Avant même l’entrée en scène des candidats à la victoire, la malchance qui aura trop accompagné Fabian Cancellara ces jours derniers précipite le Ronde dans une autre dimension. A cet instant de la course, quinze garçons échappés de bonne heure ouvrent encore la route, ce qu’ils feront jusqu’à l’entame de la dernière heure. Notez leur nom : Andreas Schillinger et Daniel Schorn (Team NetApp), Manuel Belletti (Ag2r La Mondiale), Peio Bilbao (Euskaltel-Euskadi), David Boucher (FDJ-Big Mat), Gert Dockx (Lotto-Belisol), Tyler Farrar (Garmin-Barracuda), Massimo Graziato (Lampre-ISD), Vladimir Isaychev (Team Katusha), Pablo Lastras (Movistar Team), Anders Lund (Team Saxo Bank), Baptiste Planckaert (Landbouwkrediet-Euphony), Maarten Tjallingii (Rabobank), Sven Vandousselaere (Topsport Vlaanderen) et Tom Veelers (Argos-Shimano).

Le dernier enchaînement du Vieux Quarémont et du Paterberg tient son rang.

Les échappés matinaux sur le point d’être revus, Fabian Cancellara déjà hors course, ce sont de nouvelles stratégies qui entrent en jeu.
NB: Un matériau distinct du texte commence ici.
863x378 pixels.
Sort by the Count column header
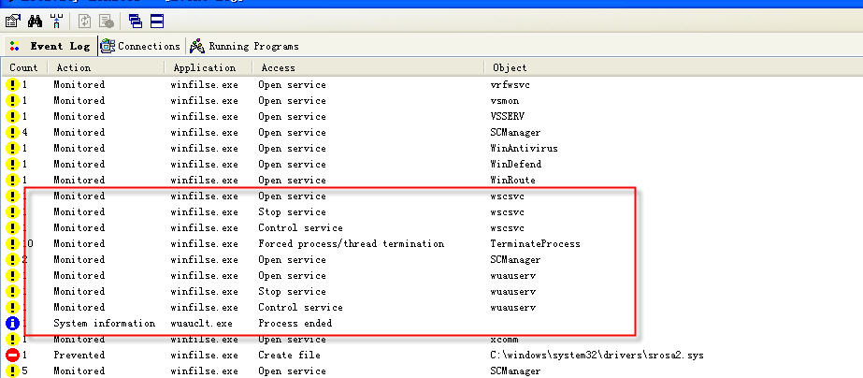pyautogui.click(x=23, y=67)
Le premier enchaînement du Vieux Quaremont et du Paterberg, puis la montée du Koppenberg, n’ont finalement pas donné lieu à la bagarre attendue. Il faudra attendre le deuxième franchissement du Vieux Quarémont pour voir les Omega-Quick Step, précipités au rang de favoris, mettre en place une tactique infaillible. On court clairement pour Tom Boonen aujourd’hui. Et les diverses accélérations portées par Sylvain Chavanel puis Niki Terpstra n’ont pour but que d’éclaircir les rangs d’un peloton encore trop compact. L’effort des deux équipiers de Boonen associé à une série de chutes finit par payer. Les plus costauds se dégagent à la faveur de la deuxième montée du Paterberg à 34 kilomètres de l’arrivée. Il ne reste alors plus que onze hommes en tête dont le trio Boonen, Chavanel, Terpstra.
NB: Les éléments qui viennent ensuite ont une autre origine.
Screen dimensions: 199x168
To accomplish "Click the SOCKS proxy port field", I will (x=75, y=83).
Dans la roue des Omega Pharma, on ne compte plus que des individualités : Alessandro Ballan (BCM Racing Team), Juan-Antonio Flecha (Team Sky), Maxim Iglinskyi (Astana), Vincent Jérôme (Team Europcar), Luca Paolini (Team Katusha), Filippo Pozzato (Farnese Vini-Selle Italia), Peter Sagan (Liquigas-Cannondale) et Sep Vanmarcke (Garmin-Barracuda). Des onze de tête, Vincent Jérôme était sans doute le moins attendu devant à cet instant de la course. Le Mayennais va faire encore mieux que cela puisqu’il s’extrait du groupe à 28 kilomètres de l’arrivée, parvient à prendre 20 secondes avant d’être pris en chasse par Chavanel et Terpstra. Il est finalement rejoint au pied de la dernière escalade du Vieux Quarémont, au moment où le peloton revient de l’arrière pour donner lieu à un regroupement général d’une cinquantaine de concurrents !
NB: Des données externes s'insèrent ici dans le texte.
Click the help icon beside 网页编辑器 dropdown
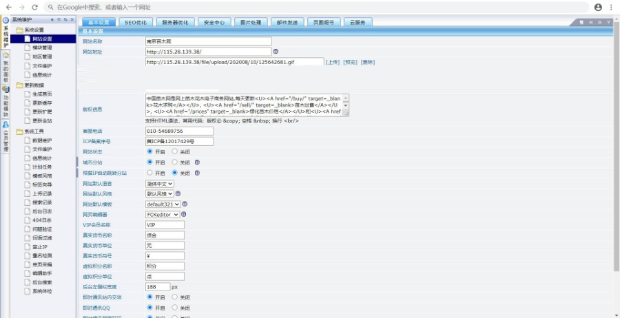This screenshot has width=620, height=318. click(185, 214)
Plus sélectif, ce parcours ? Pas si sûr. Néanmoins, le dernier enchaînement du Vieux Quarémont et du Paterberg va tenir son rang et trois coureurs vont éviter au Ronde de se conclure au sprint massif. On doit l’accélération décisive à Alessandro Ballan, rapidement pris en chasse par Filippo Pozzato et… Tom Boonen. Cette fois, le Belge passe à l’action. Resté discret mais présent dans les roues de ses coéquipiers, le Flamand entre en scène. Le bon coup vient de se dégager. Sur la route d’Audenarde, les trois de tête augmentent leur avance mais ni Pozzato ni Ballan ne parviendront à surprendre Boonen, et c’est au sprint que se termine l’épreuve. Comme un poisson dans l’eau, Tom Boonen s’en va conquérir sur un tapis rouge son troisième succès au Tour des Flandres, un co-record. Il signe en outre le triplé après avoir conquis le GP E3 et Gand-Wevelgem. Il sait maintenant ce qu’il lui reste à faire dimanche prochain à Roubaix.

Classement :

1. Tom Boonen (BEL, Omega Pharma-Quick Step) les 256,9 km en 6h04’33 » (42,3 km/h)
2. Filippo Pozzato (ITA, Farnese Vini-Selle Italia) m.t.
3. Alessandro Ballan (ITA, BMC Racing Team) à 1 sec.
4. Greg Van Avermaet (BEL, BMC Racing Team) à 38 sec.
5. Peter Sagan (SVQ, Liquigas-Cannondale) m.t.
6. Niki Terpstra (PBS, Omega Pharma-Quick Step) m.t.
7. Luca Paolini (ITA, Team Katusha) m.t.
8. Thomas Voeckler (FRA, Team Europcar) m.t.
9. Matti Breschel (DAN, Rabobank) m.t.
10. Sylvain Chavanel (FRA, Omega Pharma-Quick Step) m.t.